Ejercicios propuestos |
a – Nombra a todas las personas a las que el fragmento sobre los recuerdos de infancia antepone el tratamiento «don».
b – Copia tal cual el pasaje del fragmento sobre los recuerdos de infancia que arranca en "Con frecuencia alude" y termina en "purifica las impurezas.".
c – Escribe lo que viene después en el fragmento sobre los recuerdos de infancia, a partir de la última oración que aparece.

Fragmento del texto |
 
     Su futura profesión docente parece vislumbrarse en la importancia que concede a señalar con detalle los lugares donde discurrió su faceta escolar, empezando por la “escuela de cagones”, que sabe ubicar en el laberinto de calles colindantes; a continuación el colegio de las monjas junto a la iglesia de la Asunción, donde se sintió un náufrago entre niñas; después, la escuela “Independencia” retornando a su propia barriada y, por último, el instituto, dejando constancia de su extrañeza por el hecho de que el hijo de un obrero consiga acceder a este centro en vez de a la aledaña escuela de maestría. Resultan emotivos los retratos que compone de su maestro don Juan Antonio, dotado de una bondad sin tacha y que enfiló su ingreso en el instituto, y de su profesor don Alfredo, que trataba como adultos a los alumnos y les abría su corazón. Asimismo, menciona a dos sacerdotes, don Esaú y don Antonio, que tuvieron sendas intervenciones que el autor ha archivado entre la mitología y la realidad. Del instituto también rescata la figura del bedel Fundador, asimismo apreciado por su carácter bondadoso, que acompañó a bastantes hornadas de bachilleres.
 
     Con frecuencia alude a las flaquezas que esconde la memoria difuminando los contornos de acontecimiento y personas, cuando no alterando detalles o mezclando episodios distintos. Así, el sabor del hornazo lo recuerda salado y que se comía con chorizo, quizá fundiendo en una única conmemoración las  celebraciones del hornazo –con su bollo dulce- y del chorizo. Son usuales en el relato las alusiones a las dudas que le suscitan determinados recuerdos, concediendo que los acontecimientos pudieran haber ocurrido de otro modo. Comprobamos en la narración que la distancia de los hechos en el espacio y el tiempo transforma las cosas feas en bellas, que la óptica desde la que se contemplan los recuerdos depura su contenido cerniéndolos en el crisol que purifica las impurezas.

Extractos de datos |
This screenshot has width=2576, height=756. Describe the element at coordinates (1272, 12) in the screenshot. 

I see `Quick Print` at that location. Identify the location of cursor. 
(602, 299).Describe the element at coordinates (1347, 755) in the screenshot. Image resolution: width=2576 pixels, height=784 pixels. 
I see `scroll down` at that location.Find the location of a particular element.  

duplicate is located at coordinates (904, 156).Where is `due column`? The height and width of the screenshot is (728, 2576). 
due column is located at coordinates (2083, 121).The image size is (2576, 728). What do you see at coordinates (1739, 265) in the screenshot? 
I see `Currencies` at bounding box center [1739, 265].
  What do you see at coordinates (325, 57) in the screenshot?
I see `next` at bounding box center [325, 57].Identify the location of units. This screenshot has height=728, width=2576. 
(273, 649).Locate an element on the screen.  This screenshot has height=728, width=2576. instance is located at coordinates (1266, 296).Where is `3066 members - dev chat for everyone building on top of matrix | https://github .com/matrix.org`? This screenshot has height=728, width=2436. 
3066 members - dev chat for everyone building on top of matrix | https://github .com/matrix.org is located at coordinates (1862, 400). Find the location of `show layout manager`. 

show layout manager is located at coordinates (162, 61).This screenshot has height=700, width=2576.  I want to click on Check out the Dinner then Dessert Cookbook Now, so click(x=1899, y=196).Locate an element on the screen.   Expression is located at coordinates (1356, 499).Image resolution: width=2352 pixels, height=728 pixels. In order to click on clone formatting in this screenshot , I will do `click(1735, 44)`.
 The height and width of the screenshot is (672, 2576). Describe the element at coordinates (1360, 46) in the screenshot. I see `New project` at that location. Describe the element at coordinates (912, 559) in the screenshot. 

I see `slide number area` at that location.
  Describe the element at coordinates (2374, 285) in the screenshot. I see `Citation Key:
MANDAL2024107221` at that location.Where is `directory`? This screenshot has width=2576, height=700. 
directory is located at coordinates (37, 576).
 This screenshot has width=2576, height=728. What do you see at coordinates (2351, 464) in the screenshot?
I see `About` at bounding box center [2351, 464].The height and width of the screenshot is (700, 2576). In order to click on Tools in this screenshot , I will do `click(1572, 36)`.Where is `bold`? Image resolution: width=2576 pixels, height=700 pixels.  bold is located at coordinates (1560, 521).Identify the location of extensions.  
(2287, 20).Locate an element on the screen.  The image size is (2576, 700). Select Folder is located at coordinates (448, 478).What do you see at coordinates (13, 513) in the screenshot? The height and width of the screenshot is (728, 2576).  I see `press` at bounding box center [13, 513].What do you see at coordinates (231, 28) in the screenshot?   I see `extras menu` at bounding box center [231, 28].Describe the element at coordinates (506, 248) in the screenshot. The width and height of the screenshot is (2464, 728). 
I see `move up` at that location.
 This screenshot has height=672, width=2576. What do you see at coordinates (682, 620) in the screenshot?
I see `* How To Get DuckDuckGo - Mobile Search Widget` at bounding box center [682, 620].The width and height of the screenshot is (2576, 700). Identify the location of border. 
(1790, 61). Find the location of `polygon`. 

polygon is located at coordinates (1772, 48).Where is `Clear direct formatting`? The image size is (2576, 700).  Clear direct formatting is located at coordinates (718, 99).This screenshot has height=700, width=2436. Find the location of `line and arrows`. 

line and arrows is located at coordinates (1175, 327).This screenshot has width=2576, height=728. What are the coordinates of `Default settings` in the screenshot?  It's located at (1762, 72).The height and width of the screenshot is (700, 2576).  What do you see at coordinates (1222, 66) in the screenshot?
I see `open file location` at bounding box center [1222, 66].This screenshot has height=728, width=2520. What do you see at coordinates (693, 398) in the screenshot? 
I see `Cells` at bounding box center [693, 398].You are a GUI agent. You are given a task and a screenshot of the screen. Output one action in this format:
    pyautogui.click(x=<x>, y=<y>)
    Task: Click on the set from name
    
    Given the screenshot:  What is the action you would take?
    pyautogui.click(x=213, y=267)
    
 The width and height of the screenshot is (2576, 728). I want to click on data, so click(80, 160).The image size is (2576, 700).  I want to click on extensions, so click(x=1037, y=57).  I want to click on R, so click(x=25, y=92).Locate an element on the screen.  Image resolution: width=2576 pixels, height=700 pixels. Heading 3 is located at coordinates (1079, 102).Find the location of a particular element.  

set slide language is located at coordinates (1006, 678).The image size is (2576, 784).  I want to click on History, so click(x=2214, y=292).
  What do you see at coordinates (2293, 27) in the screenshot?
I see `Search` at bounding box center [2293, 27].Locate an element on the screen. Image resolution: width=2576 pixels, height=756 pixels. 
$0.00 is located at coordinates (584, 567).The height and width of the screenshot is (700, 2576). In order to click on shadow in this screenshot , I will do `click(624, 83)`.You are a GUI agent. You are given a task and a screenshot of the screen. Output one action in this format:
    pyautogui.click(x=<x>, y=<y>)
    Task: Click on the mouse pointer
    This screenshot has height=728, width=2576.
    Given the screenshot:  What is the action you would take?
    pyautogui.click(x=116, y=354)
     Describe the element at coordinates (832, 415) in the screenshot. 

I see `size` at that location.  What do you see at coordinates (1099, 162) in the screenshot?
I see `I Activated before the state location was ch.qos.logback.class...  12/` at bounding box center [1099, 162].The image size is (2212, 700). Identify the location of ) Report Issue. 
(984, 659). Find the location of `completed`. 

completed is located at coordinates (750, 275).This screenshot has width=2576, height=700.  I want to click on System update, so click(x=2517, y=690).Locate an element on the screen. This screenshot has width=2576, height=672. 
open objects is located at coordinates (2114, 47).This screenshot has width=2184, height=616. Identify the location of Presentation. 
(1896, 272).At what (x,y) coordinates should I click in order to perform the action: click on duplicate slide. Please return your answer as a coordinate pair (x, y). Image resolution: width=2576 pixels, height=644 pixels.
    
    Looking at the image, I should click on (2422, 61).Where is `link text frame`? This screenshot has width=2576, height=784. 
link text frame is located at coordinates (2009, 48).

Respuestas numeradas |
a – Don Juan Antonio, don Alfredo, don Esaú y don Antonio.

b –
Con frecuencia alude a las flaquezas que esconde la memoria difuminando los contornos de acontecimiento y personas, cuando no alterando detalles o mezclando episodios distintos. Así, el sabor del hornazo lo recuerda salado y que se comía con chorizo, quizá fundiendo en una única conmemoración las  celebraciones del hornazo –con su bollo dulce- y del chorizo. Son usuales en el relato las alusiones a las dudas que le suscitan determinados recuerdos, concediendo que los acontecimientos pudieran haber ocurrido de otro modo. Comprobamos en la narración que la distancia de los hechos en el espacio y el tiempo transforma las cosas feas en bellas, que la óptica desde la que se contemplan los recuerdos depura su contenido cerniéndolos en el crisol que purifica las impurezas.

c –
     De su padre realiza una descripción que no oculta sus facetas negativas: “De mi padre recuerdo que no me pegaba mucho, pero cuando pegaba, pegaba; era un poco bruto”. Con todo, prevalece su valor para afrontar la represión de la dictadura contra los sindicalistas obreros que al final obligó al exilio a toda la familia. De ahí las  numerosas e impresionables alusiones a las cargas de las fuerzas policiales contra los obreros y al papel represor de la temida casa de baños. La vigilancia policial ejercida sobre su padre hace tomar conciencia prematuramente al autor de la cruda realidad de una situación política que no toleraba la disidencia.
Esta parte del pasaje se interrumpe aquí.